[Tarantool-patches] [PATCH] fiber: abort trace recording on fiber yield
Igor Munkin
imun at tarantool.org
Tue Mar 31 01:44:31 MSK 2020
Since Tarantool fibers doesn't respect Lua coroutine switch mechanism,
JIT machinery stays unnotified when one lua_State substitues another
one. As a result if trace recording hasn't been aborted prior to fiber
switch, the recording proceeds using the new lua_State and leads to
failure either on any compiler phase or on execution the compiled trace.

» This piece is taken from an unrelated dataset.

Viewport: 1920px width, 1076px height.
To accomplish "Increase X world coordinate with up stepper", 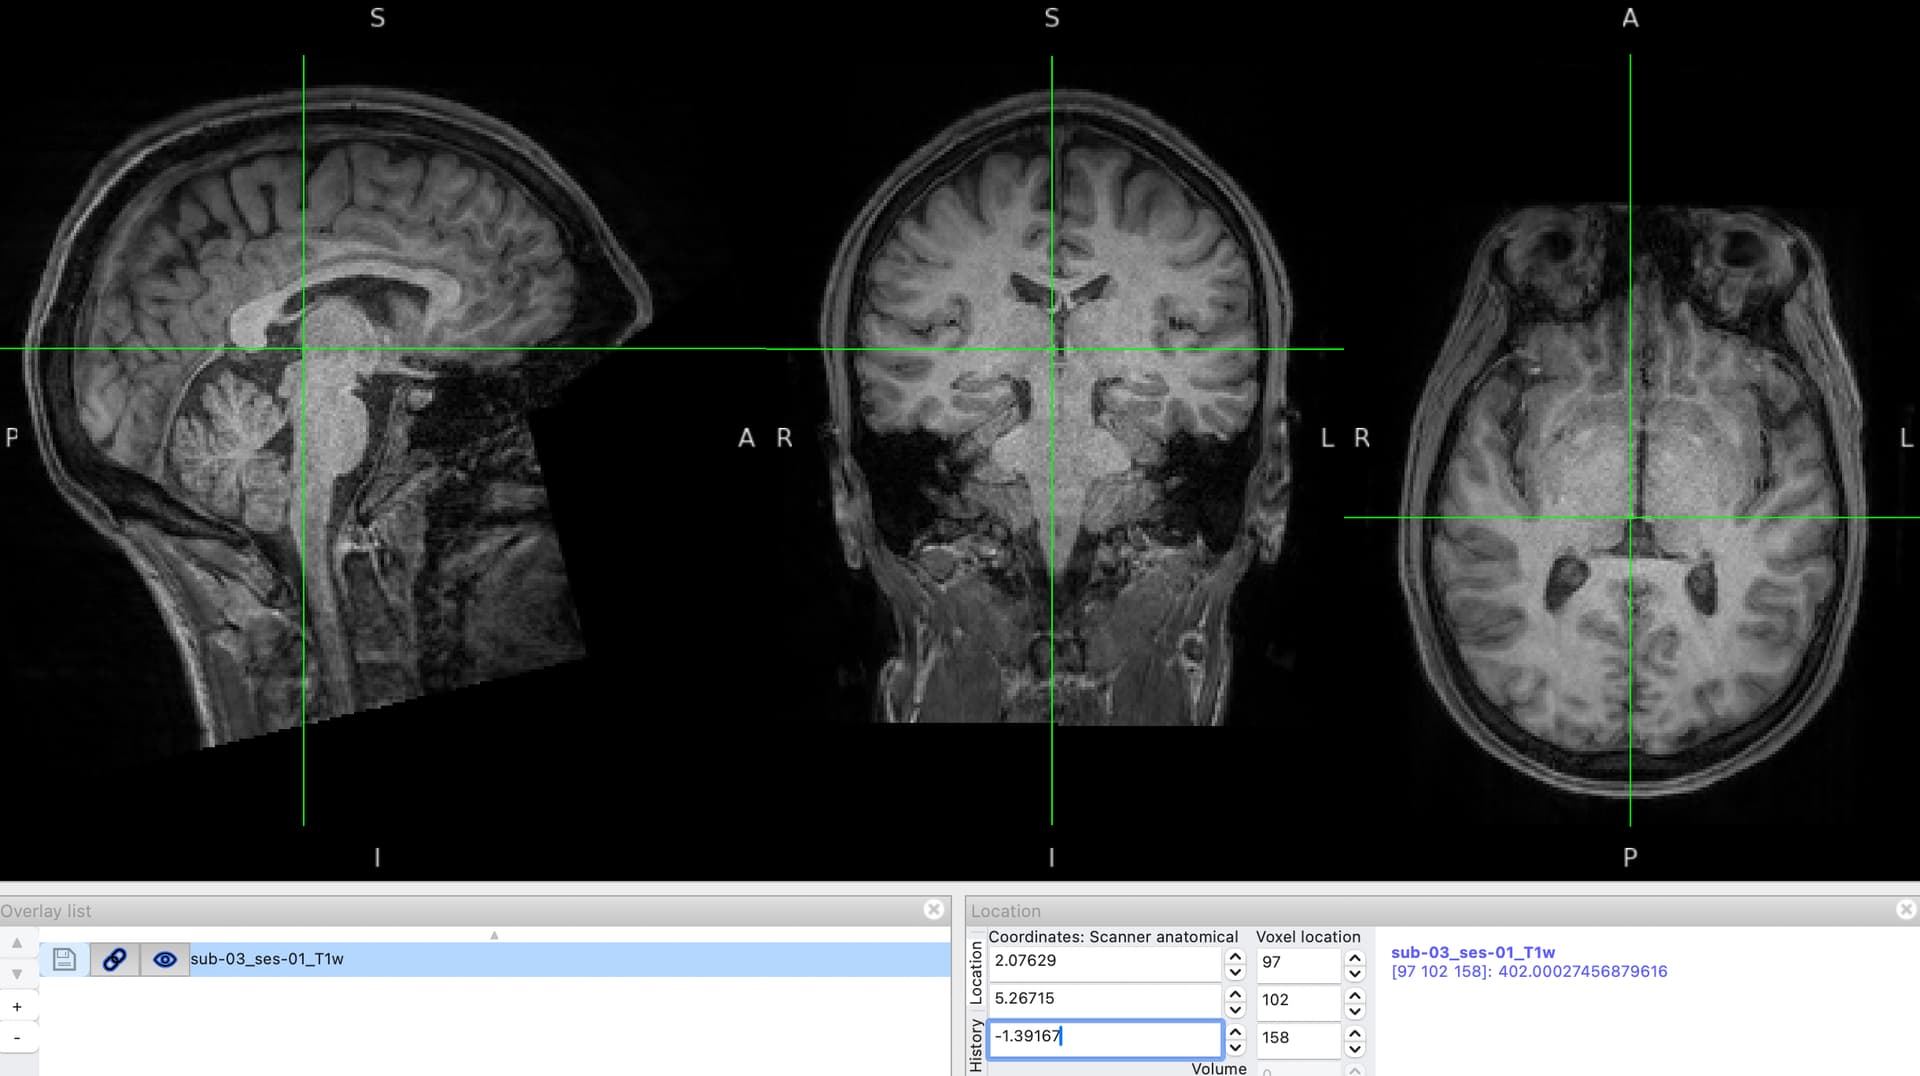I will point(1235,956).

This changeset adds a mandatory on_yield trigger aborting trace
recording when fiber switches to another one.
Fixes #4491
Closes #1700
Signed-off-by: Igor Munkin <imun at tarantool.org>
---
This patch is based on the changes introduced within [1].
Branch: https://github.com/tarantool/tarantool/tree/imun/gh-1700-abort-recording-on-fiber-switch
Issue:
* https://github.com/tarantool/tarantool/issues/1700
* https://github.com/tarantool/tarantool/issues/4491
[1]: https://lists.tarantool.org/pipermail/tarantool-patches/2020-March/015212.html
src/lua/fiber.c | 39 +++++++++++++-
...-4491-coio-wait-leads-to-segfault.test.lua | 53 +++++++++++++++++++
2 files changed, 90 insertions(+), 2 deletions(-)

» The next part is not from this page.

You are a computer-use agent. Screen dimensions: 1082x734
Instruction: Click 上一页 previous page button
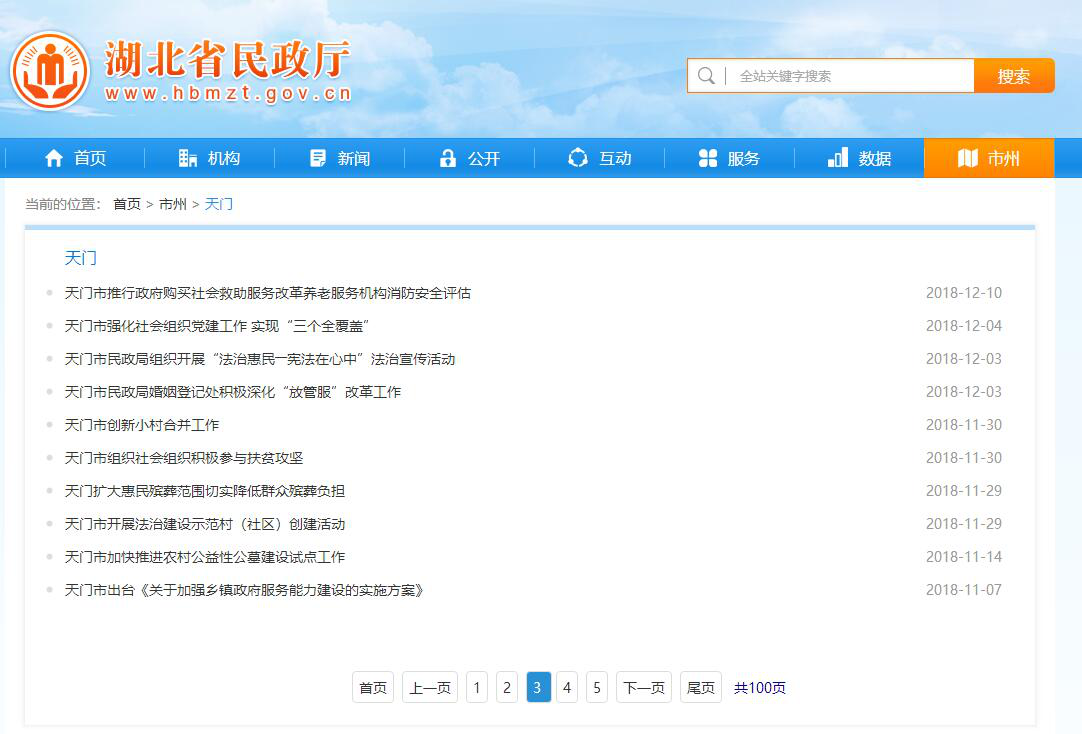point(430,688)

create mode 100755 test/app-tap/gh-4491-coio-wait-leads-to-segfault.test.lua
diff --git a/src/lua/fiber.c b/src/lua/fiber.c
index 45bc03787..c79aa7c2b 100644
--- a/src/lua/fiber.c
+++ b/src/lua/fiber.c
@@ -38,6 +38,7 @@
#include <lua.h>
#include <lauxlib.h>
#include <lualib.h>
+#include <luajit.h>
void
luaL_testcancel(struct lua_State *L)
@@ -454,6 +455,25 @@ lua_fiber_run_f(MAYBE_UNUSED va_list ap)
return result;
}
+static int
+fiber_on_yield(struct trigger *trigger, void *event)
+{
+ (void) trigger;
+ (void) event;
+
+ /*
+ * XXX: According to LuaJIT API reference luaJIT_setmode
+ * function returns 0 on failure and 1 on success. Since
+ * this call is aimed to abort the trace recording on
+ * fiber_yield call and prevent already compiled traces
+ * execution, the mode parameter is an invalid value (-1)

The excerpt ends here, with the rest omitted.